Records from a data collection

---

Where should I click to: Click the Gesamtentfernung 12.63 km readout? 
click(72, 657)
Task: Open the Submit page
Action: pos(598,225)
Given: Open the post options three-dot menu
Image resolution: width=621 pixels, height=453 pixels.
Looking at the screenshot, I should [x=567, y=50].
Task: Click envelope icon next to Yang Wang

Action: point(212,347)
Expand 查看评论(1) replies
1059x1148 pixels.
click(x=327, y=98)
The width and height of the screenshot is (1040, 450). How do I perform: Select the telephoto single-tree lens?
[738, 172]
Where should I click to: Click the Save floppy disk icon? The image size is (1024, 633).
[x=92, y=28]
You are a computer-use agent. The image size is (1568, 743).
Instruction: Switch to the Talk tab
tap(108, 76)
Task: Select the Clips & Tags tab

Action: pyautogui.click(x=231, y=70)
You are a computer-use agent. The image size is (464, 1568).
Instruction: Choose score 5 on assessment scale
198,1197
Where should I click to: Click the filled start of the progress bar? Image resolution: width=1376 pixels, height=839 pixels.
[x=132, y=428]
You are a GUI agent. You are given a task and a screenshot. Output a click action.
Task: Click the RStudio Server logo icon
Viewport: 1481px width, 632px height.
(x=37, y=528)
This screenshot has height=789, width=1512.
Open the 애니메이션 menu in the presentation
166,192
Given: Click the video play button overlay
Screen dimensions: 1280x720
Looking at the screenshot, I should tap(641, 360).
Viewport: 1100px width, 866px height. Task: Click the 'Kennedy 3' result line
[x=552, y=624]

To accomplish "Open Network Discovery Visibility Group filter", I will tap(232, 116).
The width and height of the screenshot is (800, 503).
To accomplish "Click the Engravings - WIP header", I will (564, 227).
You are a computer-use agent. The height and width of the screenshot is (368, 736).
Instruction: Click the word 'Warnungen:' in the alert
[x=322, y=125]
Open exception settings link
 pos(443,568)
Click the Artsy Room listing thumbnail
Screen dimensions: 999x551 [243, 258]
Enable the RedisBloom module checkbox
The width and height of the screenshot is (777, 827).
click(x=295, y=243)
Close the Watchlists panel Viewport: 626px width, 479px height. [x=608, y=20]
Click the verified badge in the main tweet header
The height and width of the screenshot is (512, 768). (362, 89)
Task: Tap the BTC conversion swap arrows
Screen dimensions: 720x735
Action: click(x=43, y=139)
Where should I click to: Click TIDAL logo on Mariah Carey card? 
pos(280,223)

---

Please restate, exactly as written, the line that holds "Click the verified" and all remaining lines of the data above, and only those.

» OUTPUT
Click the verified badge in the main tweet header
The height and width of the screenshot is (512, 768). (362, 89)
Task: Tap the BTC conversion swap arrows
Screen dimensions: 720x735
Action: click(x=43, y=139)
Where should I click to: Click TIDAL logo on Mariah Carey card? 
pos(280,223)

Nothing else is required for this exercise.